Peralihan bentuk pendidikan informal ke formal memerlukan kerjasama antara orang tua
dan pihak sekolah. Sikap anak terhadap sekolah terutama akan dipengaruhi oleh sikap
orang tua juga.
Dengan demikian, memberikan kesempatan kepada anak untuk mewujudkan ide
gagasannya, menghargai ide gagasan tersebut, memuaskan rasa keingin tahuan anak.
Pengalaman atau pemberian kesempatan tersebut sudah tentu membutuhkan perhatian
orang tua. Dengan demikian orang tua harus memahami sehingga tidak terjadi kesalahan
dalam menilai anak.
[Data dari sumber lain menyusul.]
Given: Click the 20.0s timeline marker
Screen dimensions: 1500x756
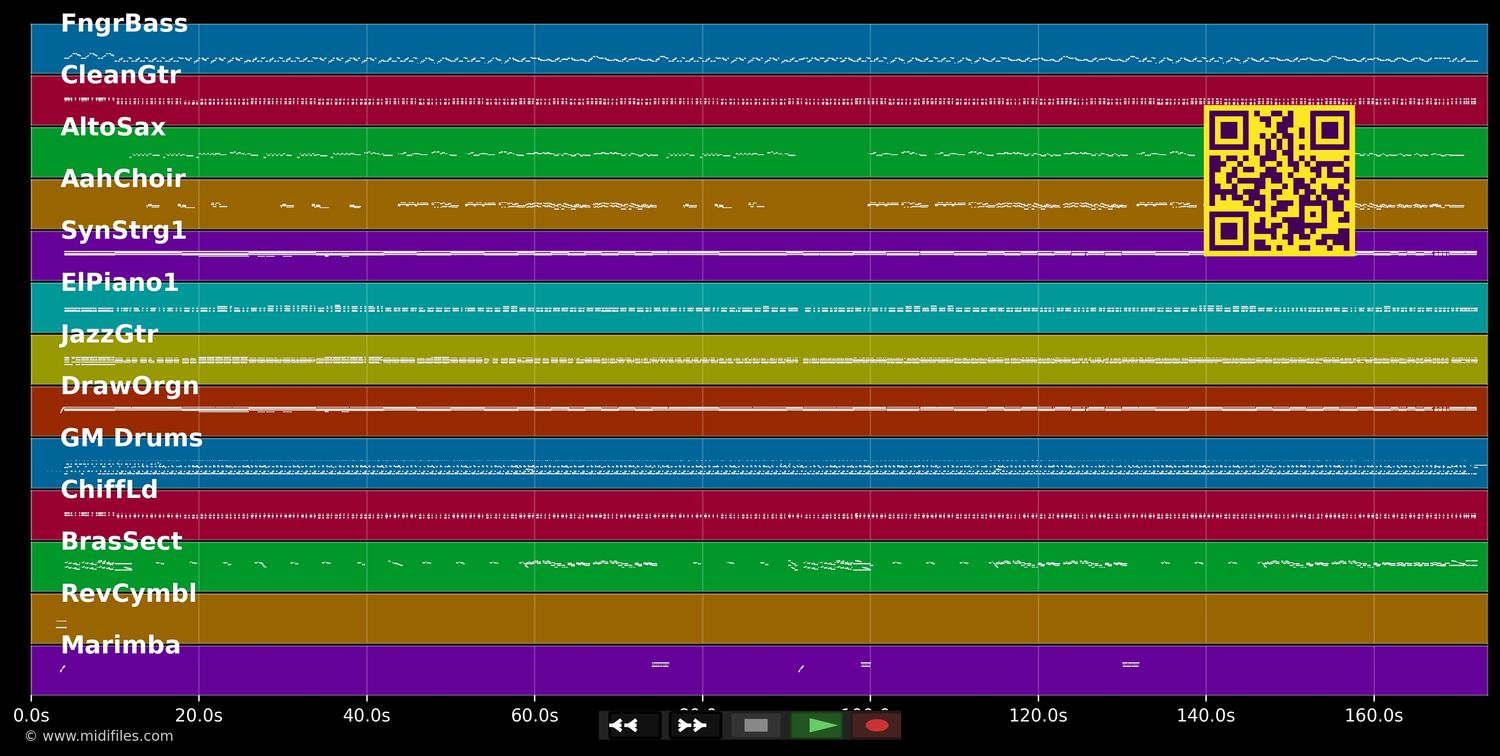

Sebagaimana yang di kemukakan Hurlock (dalam Asrori, 2003:13),
adalah sebagai berikut:
 Berusaha mampu menerima keadaan fisiknya
 Berusaha mampu menerima dan memahami peran seks usia dewasa
 Berusaha mampu membina hubungan baik dengan anggota kelompok yang berlainan
jenis
 Berusaha mencapai kemandirian emosional
 Berusaha mencapai kemandirian ekonomi
 Berusaha mengembangkan konsep dan keterampilan-keterampilan intelektual yang
sangat diperlukan untuk melakukan peran sebagai anggota masyarakat
 Berusaha memahami dan menginternalisasikan nilai-nilai orang dewasa dan orang tua
 Berusaha mengembangkan perilaku tanggung jawab sosial yang diperlukan untuk
memasuki dunia dewasa
 Berusaha mempersiapkan diri untuk memasuki perkawinan
 Berusaha memahami dan mempersiapkan berbagai tanggung jawab kehidupan
keluarga.
Peran aktif dari orang tua juga sangat membantu proses emosional anak, yang
dapat dilihat dari bentuk dukungan yang berkaitan dengan pembentukan serta
perkembangan emosional anak, yaitu: melepaskan daya kreasi dan imajinasi anak yang
berdampak positif dan tentunya anak selalu terarah. Sebaliknya apabila orang tua kurang
memberikan perhatian terhadap emosioanl anak seperti jarang memberikan kesempatan
kepada anak, maka akan membawa dampak negatif terhadap perkembangan emosional
pada anak. Sikap saling dan perhatian merupakan kunci utama dalam menciptakan suatu
hubungan yang harmonis antara orang tua, anak serta para anggota keluarga yang lainnya.